The performance relies heavily on tech to achieve its psychedelic impact, and this is certainly pulled off well. The blue light focussed on Lowri Mathias at the beginning of the performance is noticeable due to its intensity, and supports the eerie feel. The multi-coloured lights to portray the afterlife are also effective in achieving this. However, the room should be better lit at the beginning and end of the performance, so that people of disability can more easily navigate.
Like the lighting, Wrong Tree Theatre’s employment of sound enhances the performance. It is impressive how the production team can convincingly combine daily sounds, such as the traffic, with supernatural voices experienced later in the performance.
Although a little shaky in places, the projection of various psychedelic shapes is helpful as an indicator of Kaia’s location.
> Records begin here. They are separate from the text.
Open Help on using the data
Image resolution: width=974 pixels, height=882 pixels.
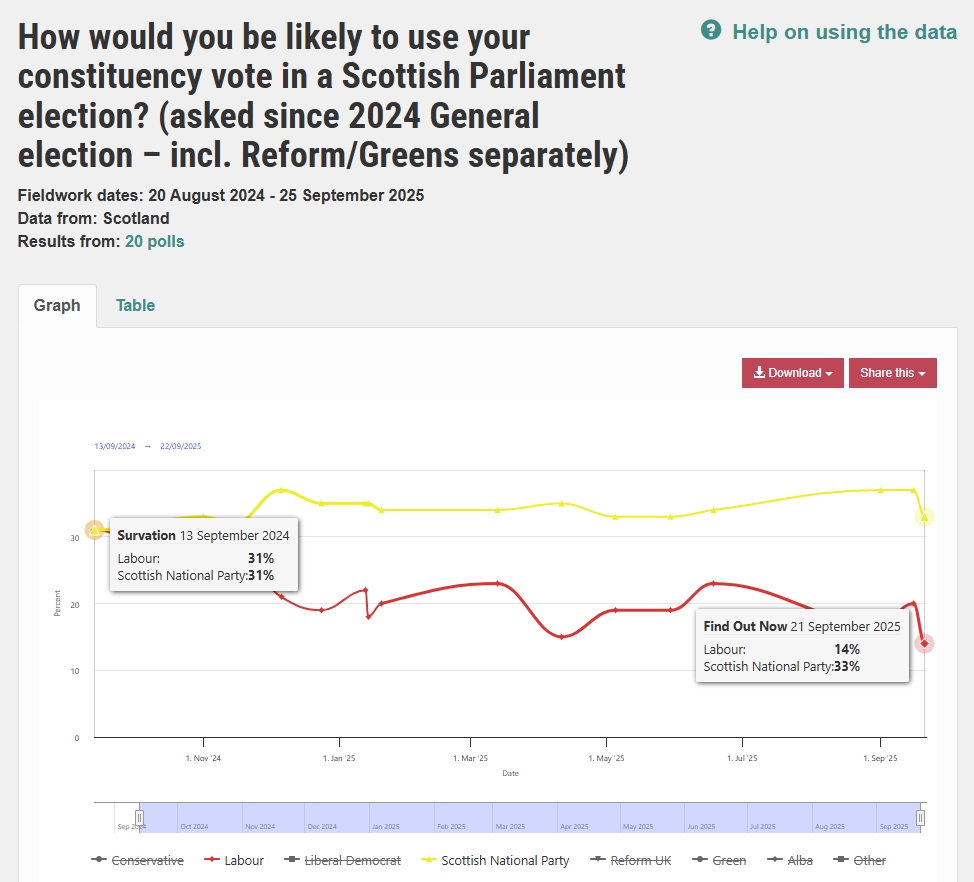pyautogui.click(x=844, y=32)
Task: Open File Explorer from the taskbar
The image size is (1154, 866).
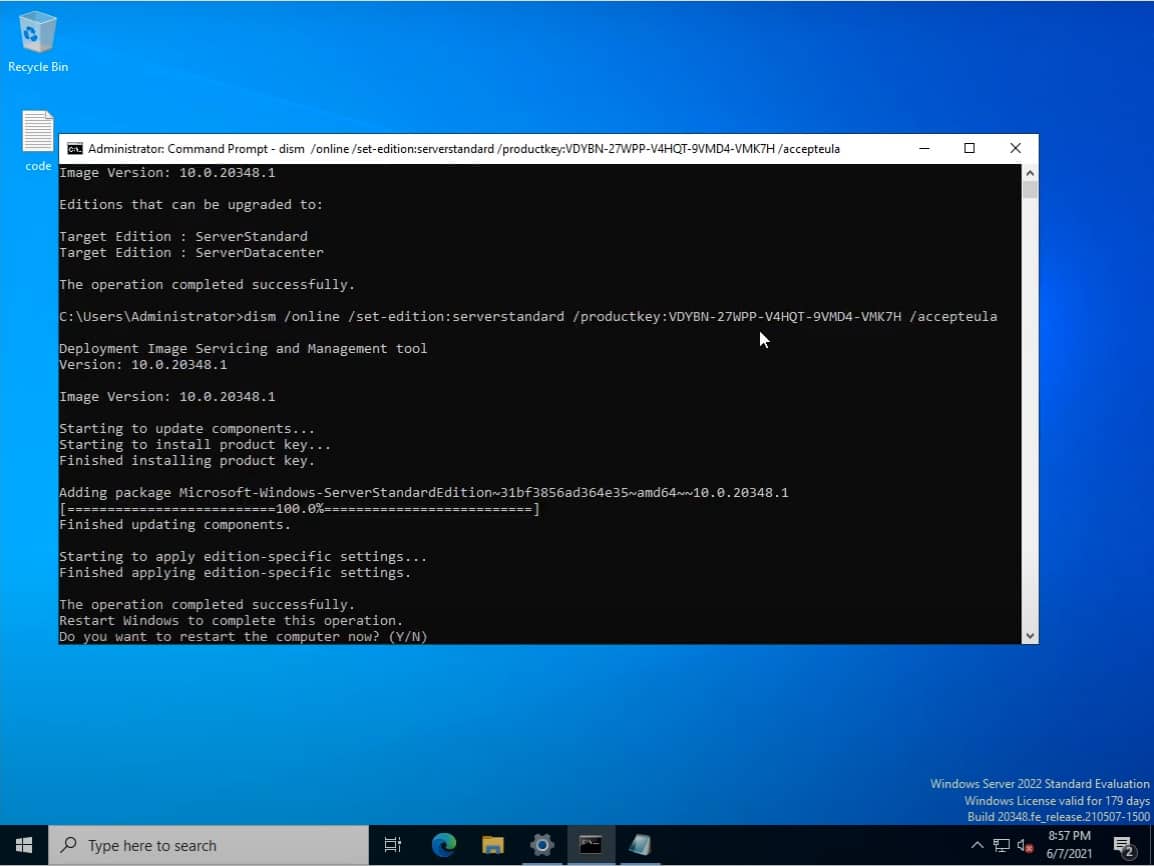Action: pyautogui.click(x=492, y=845)
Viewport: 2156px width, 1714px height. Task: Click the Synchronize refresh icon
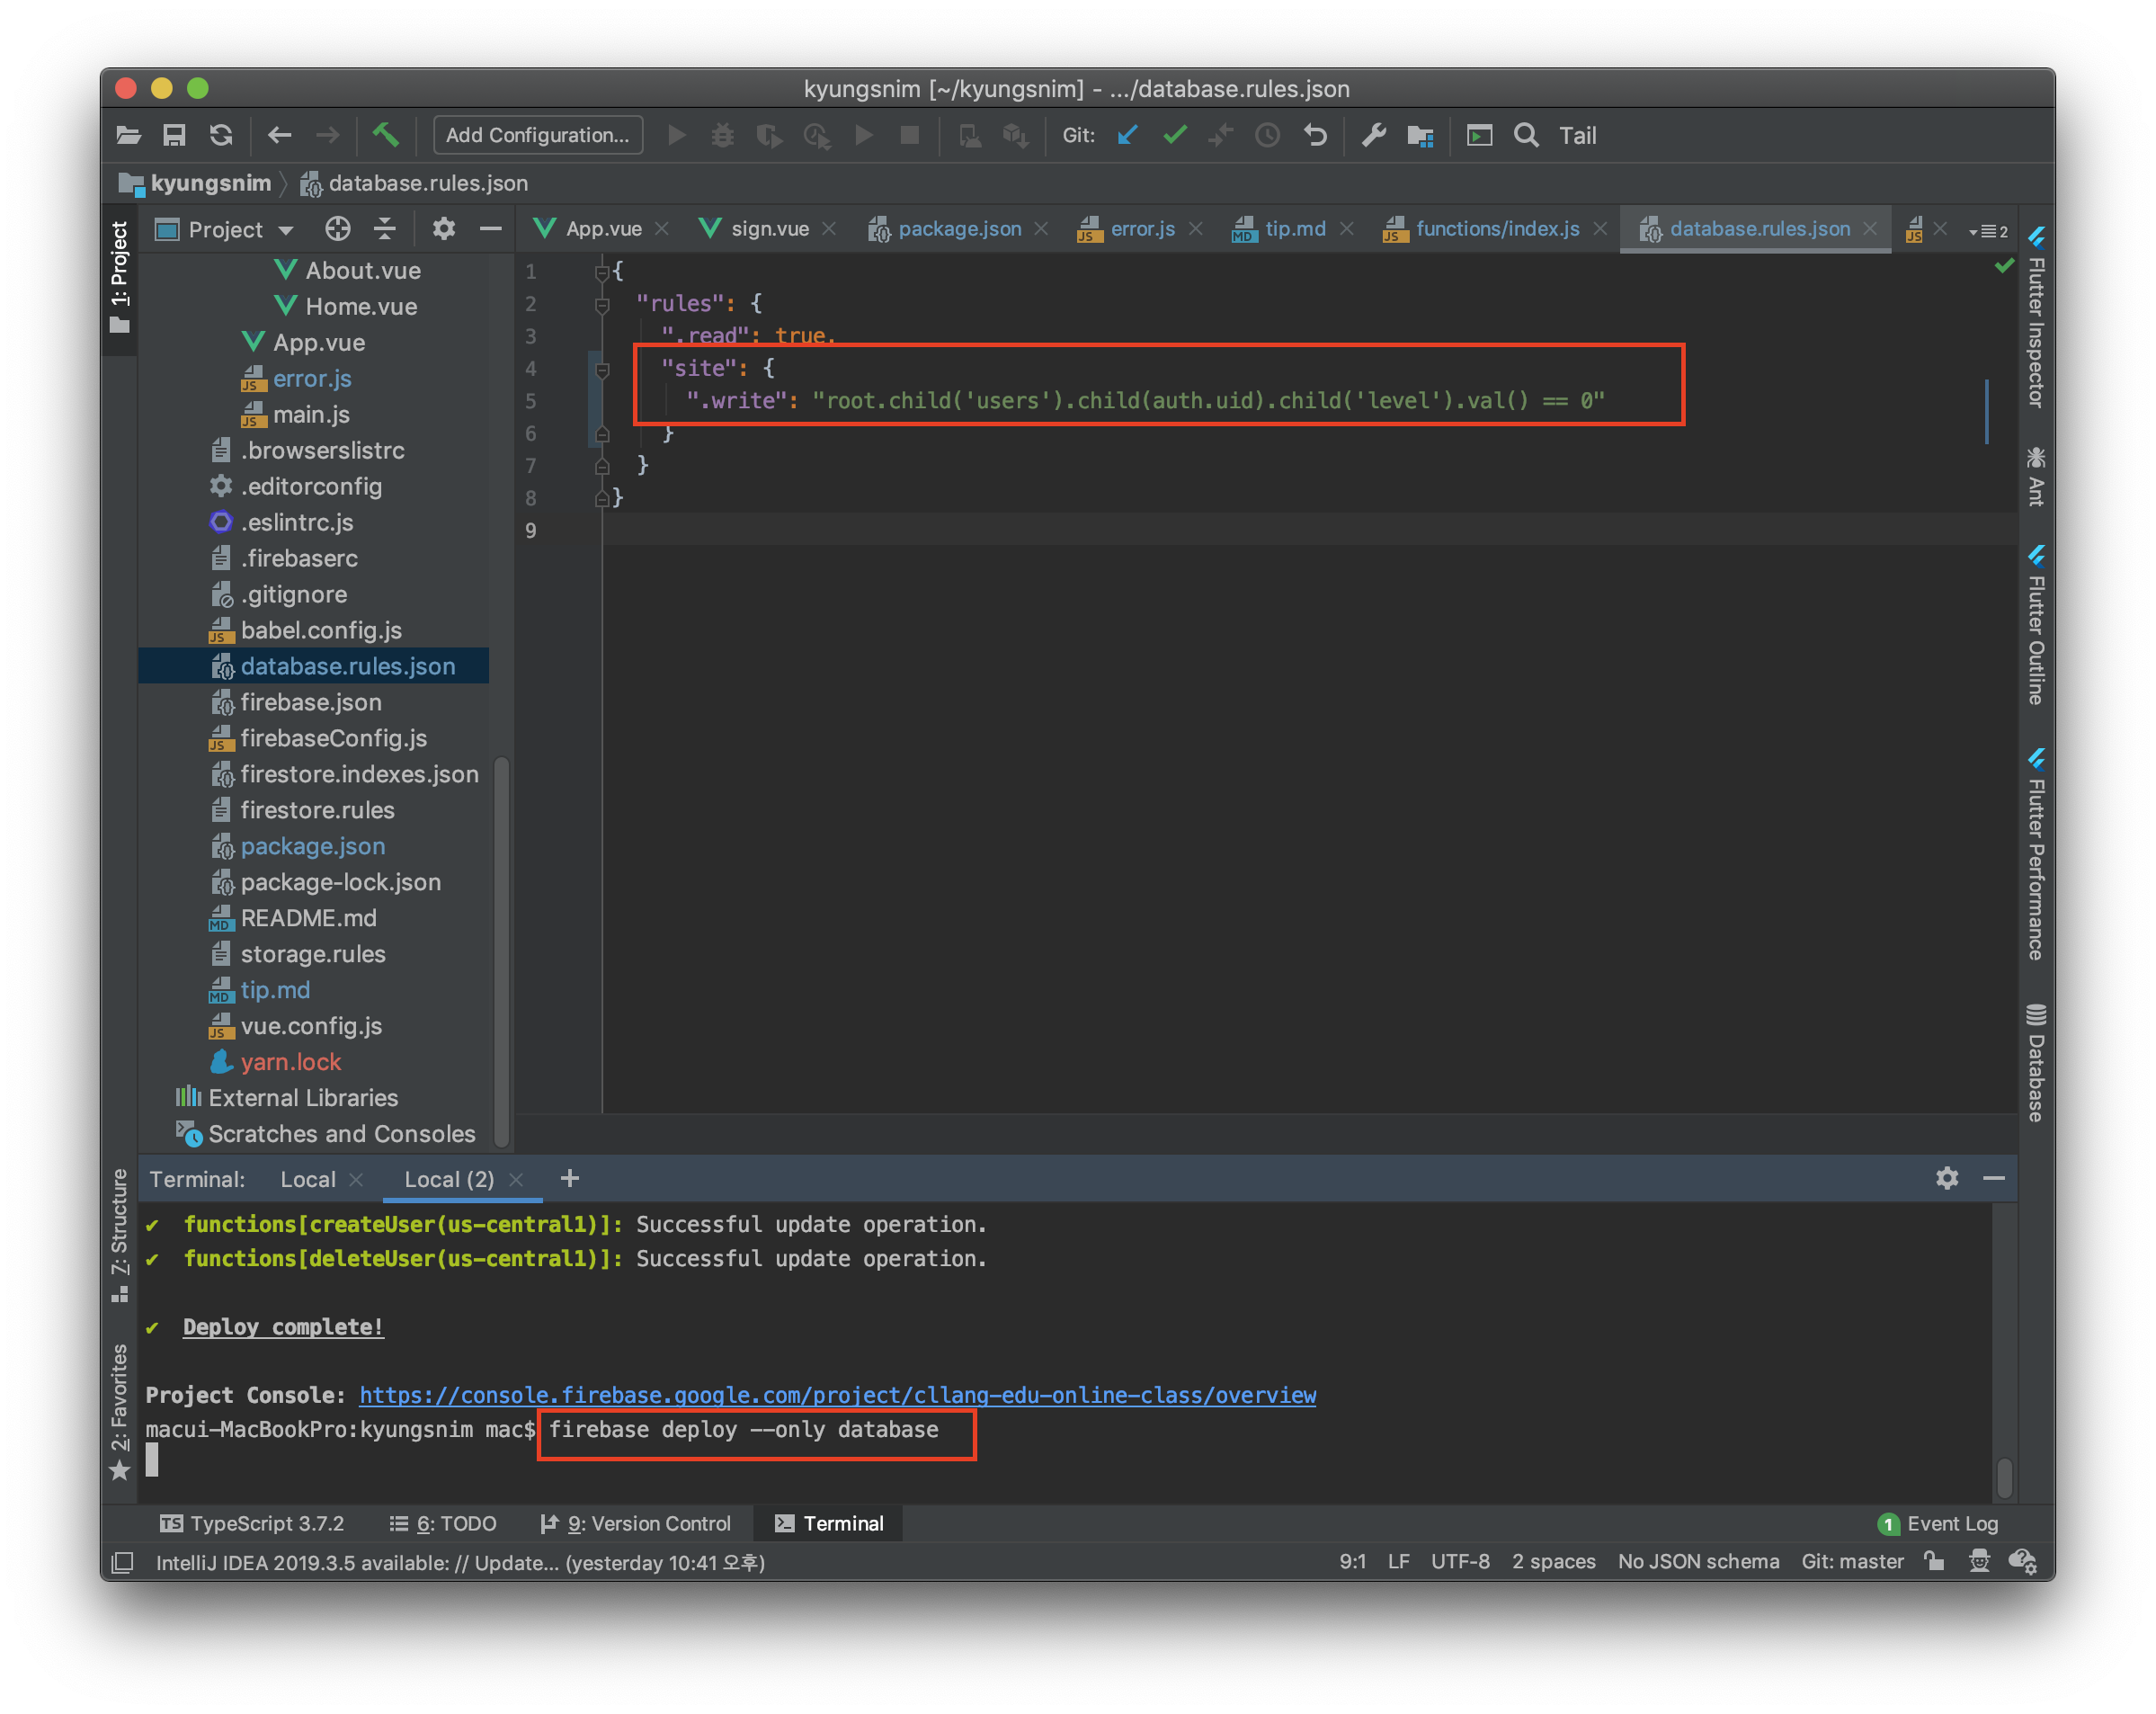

The pulsating back circle towards the end of the performance is strongest in reflecting this vibe. It could be used more consistently in every scene, however. The Cycloexidone advert is so realistic, that it is funny: it deservedly earns many laughs from the audience.
There are only four actors who play many characters very smoothly. They are both strong in their group choreography – especially in the afterlife – and individually. Lowri Mathias is brilliantly expressive, which adds a convincing element to the supernatural play. She also lessens any potentially cheesy lines through her deliberate hesitations. Carlotta Meyer is realistic as Kaia’s friend, and amusing in her role as a ‘mad scientist.’ In fact, she is especially entertaining in this role as a stereotypical, obsessive professor.
As a devised piece, the storyline verges on a little generic, but the tech and characterization ensure that the storyline does not seem overdone. The parodic TV interview is another comedic moment, and is supported by Tom Salter’s stick-on moustache. There are a few funny quips too, especially about the nightclub. These remind the audience of the relevance and part-normality of Kaia’s ordinary life with our own experiences.
The plot explores many themes in the space of an hour, but I think some parts could be developed further. For example, Kaia’s dad is mentioned lots by other characters, but the audience don’t learn much about him – more development of this could enhance the emotional aspect of Kaia’s search for her mum. Likewise, Kaia sets out to find her mum in the afterlife, but more emphasis is put on the other characters in the afterlife. I understand if this is a deliberate choice, but I believe that it hinders the plot’s development a little.
Death to the Afterlife is an eerie performance, with many strong aspects. Although the storyline could be developed a little, the acting and use of tech make up for any gaps. I would recommend the production if you’re looking for a psychedelic way to spend an hour.
Death to the Afterlife is on 16th-17th March at 8pm in The Birley Room Hatfield.